## Network similarity and network comparison

The source code in C for the n-tangle method, which quantifies the similarity of two networks, can be found here. Please read the README.txt file first.

### Complex network comparison

Can we compare two complex networks for similarity? The answer would be simple if there were just a small number of features which would fully characterize the structure. Even then, we would still need to decide on the requirements for similarity. For example, two structures may be similar in terms of percolation because the remaining structure has the same size as nodes are removed. In another example, it may be enough that there is no difference in diffusion properties.
Many of the current studies have tried to consider a large number of properties in complex networks and create a vector based on that. One could consider the degree exponent, the clustering coefficient, the modularity coefficient, etc or even the entire distributions such as the degree distribution and the clustering distribution. However, there is no clear way to identify the relative weight of each vector component, and how these should be combined to create an index of similarity that can be widely used.
A cleaner approach has been the use of motif or graphlet similarity. In this case one considers all possible configurations of n nodes and attempts to determine whether the relative frequency of each pattern appears is similar in two structures. The main problem here is that the number of patterns increases exponentially fast with n and there is no clear quantitative way to sort these patterns.

The n-tangle method. (A) We randomly sample connected induced subgraphs of n nodes and calculate their normalized link density. (B) We construct the n-tangle histogram for a given value of n (the example shows the 8-tangle distribution for 4 animal social networks). (C) We calculate the distance between any two distributions I and J through, e.g., a Kolmogorov-Smirnov statistic D. These D values are used as the distance between the original networks and can be mapped to a minimum spanning tree (shown here for the four networks), a hierarchical tree, or a threshold-based network. (D) Variation of the distance between these 4 networks as a function of the subgraph size n.
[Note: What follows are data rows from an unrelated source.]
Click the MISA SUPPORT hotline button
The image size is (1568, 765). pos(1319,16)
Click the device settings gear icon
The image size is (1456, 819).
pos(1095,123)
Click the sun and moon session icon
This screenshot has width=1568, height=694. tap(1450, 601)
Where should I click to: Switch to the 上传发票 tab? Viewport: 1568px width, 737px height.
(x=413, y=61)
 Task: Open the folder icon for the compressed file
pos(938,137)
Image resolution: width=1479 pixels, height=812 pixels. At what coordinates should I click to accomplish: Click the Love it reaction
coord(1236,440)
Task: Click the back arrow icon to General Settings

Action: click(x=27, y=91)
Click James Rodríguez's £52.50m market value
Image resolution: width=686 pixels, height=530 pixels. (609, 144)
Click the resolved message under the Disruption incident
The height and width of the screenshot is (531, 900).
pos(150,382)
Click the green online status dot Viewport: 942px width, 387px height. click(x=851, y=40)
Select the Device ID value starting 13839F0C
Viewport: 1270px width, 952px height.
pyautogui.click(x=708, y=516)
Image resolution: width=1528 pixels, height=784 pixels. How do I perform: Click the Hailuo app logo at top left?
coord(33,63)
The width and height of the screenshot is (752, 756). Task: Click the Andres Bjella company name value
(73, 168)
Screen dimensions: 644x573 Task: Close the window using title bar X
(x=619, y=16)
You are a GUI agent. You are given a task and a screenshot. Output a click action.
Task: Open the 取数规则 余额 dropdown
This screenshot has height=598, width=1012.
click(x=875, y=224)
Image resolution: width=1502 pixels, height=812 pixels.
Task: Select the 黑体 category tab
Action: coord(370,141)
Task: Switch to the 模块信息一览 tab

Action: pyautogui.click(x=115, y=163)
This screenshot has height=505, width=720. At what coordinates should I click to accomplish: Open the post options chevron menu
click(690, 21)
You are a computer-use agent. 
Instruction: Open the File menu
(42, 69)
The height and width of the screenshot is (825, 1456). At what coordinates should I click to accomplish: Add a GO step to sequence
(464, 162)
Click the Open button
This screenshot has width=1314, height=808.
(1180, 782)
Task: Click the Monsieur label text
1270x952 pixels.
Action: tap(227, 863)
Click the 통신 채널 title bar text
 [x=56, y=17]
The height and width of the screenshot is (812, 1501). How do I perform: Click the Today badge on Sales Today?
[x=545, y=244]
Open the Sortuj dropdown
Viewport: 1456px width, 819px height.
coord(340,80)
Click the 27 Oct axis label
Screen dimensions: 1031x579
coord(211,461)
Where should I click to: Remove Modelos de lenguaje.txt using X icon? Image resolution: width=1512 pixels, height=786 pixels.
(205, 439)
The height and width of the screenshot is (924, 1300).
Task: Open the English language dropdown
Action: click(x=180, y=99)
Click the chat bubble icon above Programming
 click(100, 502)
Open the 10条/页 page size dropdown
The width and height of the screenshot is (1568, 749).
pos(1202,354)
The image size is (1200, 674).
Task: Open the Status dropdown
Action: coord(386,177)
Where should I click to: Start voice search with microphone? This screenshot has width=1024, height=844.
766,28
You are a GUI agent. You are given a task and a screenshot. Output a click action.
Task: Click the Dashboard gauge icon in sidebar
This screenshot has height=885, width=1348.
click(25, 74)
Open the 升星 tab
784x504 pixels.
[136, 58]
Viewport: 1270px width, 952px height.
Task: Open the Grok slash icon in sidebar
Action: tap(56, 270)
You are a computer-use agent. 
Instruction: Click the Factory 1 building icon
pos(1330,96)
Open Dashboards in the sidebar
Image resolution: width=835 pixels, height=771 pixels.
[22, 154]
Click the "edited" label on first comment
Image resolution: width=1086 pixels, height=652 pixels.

To overcome this problem, we recently proposed the n-tangle (Topological Analysis of Network subGraph Link/Edge) density method. In practice, we relax the requirement of the motif/graphlet exact matching pattern. We still consider all possible induced subgraphs with n nodes, but instead of matching the pattern we calculate the link density in the subgraph. Consider for example an induced subgraph of 100 nodes. All patterns that include e.g. 1000 links are classified by n-tangle as being the same. In general, and for most practical applications, it makes little difference how these 1000 links are distributed in the 100 nodes, for a large number of properties. However, now we have one numerical index to characterize the structure of n nodes (n-tangle density).
To directly compare the structure of two networks, we calculate the distribution of n-tangle density in each structure. This distribution represents the fingerprint of the structure at this scale. To determine the degree of similarity we need to calculate this distribution for each of the network and compare these fingerprints, e.g. through a Kolmogorov-Smirnov index D(n). If the distributions are the same, then this index is D(n)=0. On the contrary if the distributions have no overlap, then D(n)=1, and intermediate values of D(n) determine the degree of network similarity. We can then calculate this index for different values of n, and find how the scale of observation influences the similarity. Two networks may be similar at small scales but different at larger scales, which means that, for instance, diffusion at short scales would look similar but we would start see deviations as the scale increases.
Notice that this measure is independent of the network size, as long as n remains much smaller than the network size. Therefore, we can compare two networks without the requirement of having the same or even similar size.

Networks of similar origin are detected to be closer to each other by the n-tangle method.

In our paper Revealing effective classifiers through network comparison we found that the n-tangle method works very well in all cases that we studied. The method nicely separated networks according to their origin, so that two networks representing metabolic networks were much closer to each other rather than with facebook friendship networks. More intriguingly, within the same family of networks we were able to discover consistent trends, providing external or internal factors that can be further evaluated on their importance. For example, we found that University friendship networks were much closer to each other if the two Universities were of similar size, compared to Universities of different size.